Vorsicht vor Datensammlern

Millionen Menschen ernten täglich Obst und Gemüse, kaufen Saatgut und Traktoren, scheren Schafe und melken Kühe – auf dem virtuellen Bauernhof am Computer. Auch als Hobbyköche, Mafiosi oder Aquarienbesitzer sind Millionen auf Facebook, StudiVZ und in anderen sozialen Netzwerken unterwegs.

Die Anbieter verdienen gut, doch Datenschützer warnen vor der Preisgabe persönlicher Daten.
Social Games sind kostenlose Spiele, die man nicht installieren, sondern im Browser spielen kann. Da sie auf der Kommunikation und Interaktion von Spielern basieren, sind Soziale Netzwerke dafür die idealen Plattformen.


Cash-Shop

Allein Branchenprimus Zynga lockt nach eigenen Angaben monatlich rund 230 Millionen Spieler vor den PC, um Mafia Wars, Poker oder Farmville zu spielen. Für die Spieleindustrie sind die Browsergames ein einträgliches Geschäft.
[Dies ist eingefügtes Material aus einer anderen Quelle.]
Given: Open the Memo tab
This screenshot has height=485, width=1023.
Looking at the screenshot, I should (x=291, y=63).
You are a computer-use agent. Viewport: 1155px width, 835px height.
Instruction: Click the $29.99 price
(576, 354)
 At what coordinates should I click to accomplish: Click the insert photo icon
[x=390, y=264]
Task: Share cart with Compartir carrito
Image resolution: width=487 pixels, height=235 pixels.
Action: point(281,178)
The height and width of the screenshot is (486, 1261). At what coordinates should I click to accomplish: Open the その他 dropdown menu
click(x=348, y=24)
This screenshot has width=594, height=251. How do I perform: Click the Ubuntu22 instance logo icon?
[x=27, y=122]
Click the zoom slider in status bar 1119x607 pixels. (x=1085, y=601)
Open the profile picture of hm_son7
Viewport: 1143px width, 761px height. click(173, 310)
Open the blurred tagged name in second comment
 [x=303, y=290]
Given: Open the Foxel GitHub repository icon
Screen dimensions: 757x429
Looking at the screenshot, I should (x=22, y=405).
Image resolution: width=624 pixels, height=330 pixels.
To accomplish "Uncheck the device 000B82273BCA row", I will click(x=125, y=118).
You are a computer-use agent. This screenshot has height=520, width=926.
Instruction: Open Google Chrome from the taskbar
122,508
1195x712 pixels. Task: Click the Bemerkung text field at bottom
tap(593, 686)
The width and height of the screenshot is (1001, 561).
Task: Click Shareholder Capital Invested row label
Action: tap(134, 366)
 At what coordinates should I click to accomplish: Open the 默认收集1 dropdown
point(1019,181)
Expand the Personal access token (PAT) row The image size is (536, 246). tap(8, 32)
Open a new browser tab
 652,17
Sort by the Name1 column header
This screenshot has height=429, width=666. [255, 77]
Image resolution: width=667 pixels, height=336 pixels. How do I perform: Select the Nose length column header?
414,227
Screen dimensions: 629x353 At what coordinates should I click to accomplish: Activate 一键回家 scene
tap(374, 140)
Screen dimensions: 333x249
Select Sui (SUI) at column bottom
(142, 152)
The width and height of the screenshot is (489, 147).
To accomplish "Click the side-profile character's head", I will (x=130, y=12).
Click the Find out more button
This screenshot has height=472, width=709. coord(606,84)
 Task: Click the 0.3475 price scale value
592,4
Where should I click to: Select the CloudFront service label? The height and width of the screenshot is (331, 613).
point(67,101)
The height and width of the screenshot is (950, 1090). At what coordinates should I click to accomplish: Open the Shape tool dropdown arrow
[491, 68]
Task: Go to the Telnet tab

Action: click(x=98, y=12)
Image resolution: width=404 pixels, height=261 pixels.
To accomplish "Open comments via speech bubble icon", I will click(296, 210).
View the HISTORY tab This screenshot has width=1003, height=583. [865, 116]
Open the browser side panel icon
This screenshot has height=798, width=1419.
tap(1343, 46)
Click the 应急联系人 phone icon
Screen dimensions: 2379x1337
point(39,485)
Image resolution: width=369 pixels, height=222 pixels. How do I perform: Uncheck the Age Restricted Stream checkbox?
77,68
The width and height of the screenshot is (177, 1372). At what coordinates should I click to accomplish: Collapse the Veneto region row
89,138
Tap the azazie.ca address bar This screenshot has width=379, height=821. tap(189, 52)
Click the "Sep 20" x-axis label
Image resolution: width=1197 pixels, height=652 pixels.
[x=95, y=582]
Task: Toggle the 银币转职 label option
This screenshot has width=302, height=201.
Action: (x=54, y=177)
Doch womit verdienen die Anbieter das Geld? "Mikrotransaktion" lautet das Schlüsselwort. Zwar sind die Spiele kostenlos. Wer jedoch schneller vorankommen oder besondere Güter kaufen möchte, kann mit realem Geld nachhelfen.

Als zweite "Währung" in der Welt der Social Games gelten Daten. Sobald sich User zu diesen Spielen anmelden, übertragen die Betreiber der sozialen Netzwerke Daten an die Spiele-Anbieter. Sie gehen dabei ganz unterschiedlich vor. Von Facebook aus werden zum Beispiel standardmäßig alle öffentlich zugänglichen Informationen weitergegeben.

Wer seine Daten schützen möchte, sollte deshalb die Datenschutzerklärungen der Anbieter lesen und hinterfragen, ob er die Angaben wirklich freigeben will.